WHAT NEEDS TO BE DONE:
Count the rows below that contain the string "height". Reply with the number only.

EXTRACTED ENTRIES:
- - -
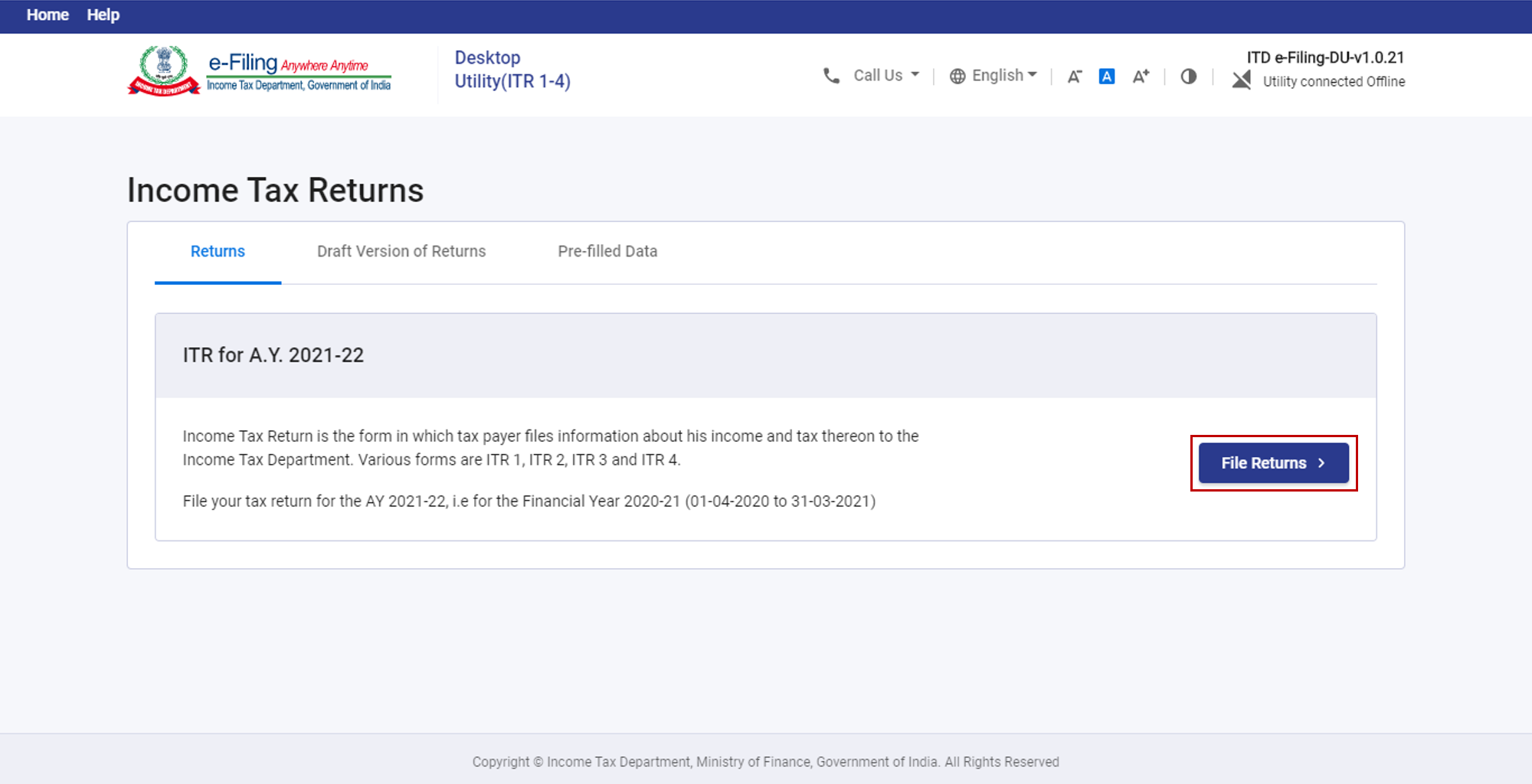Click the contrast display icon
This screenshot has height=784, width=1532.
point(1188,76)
- - -
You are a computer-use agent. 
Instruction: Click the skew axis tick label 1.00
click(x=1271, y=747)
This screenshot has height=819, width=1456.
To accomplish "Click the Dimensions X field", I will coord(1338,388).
- - -
SOLVED EXERCISE:
2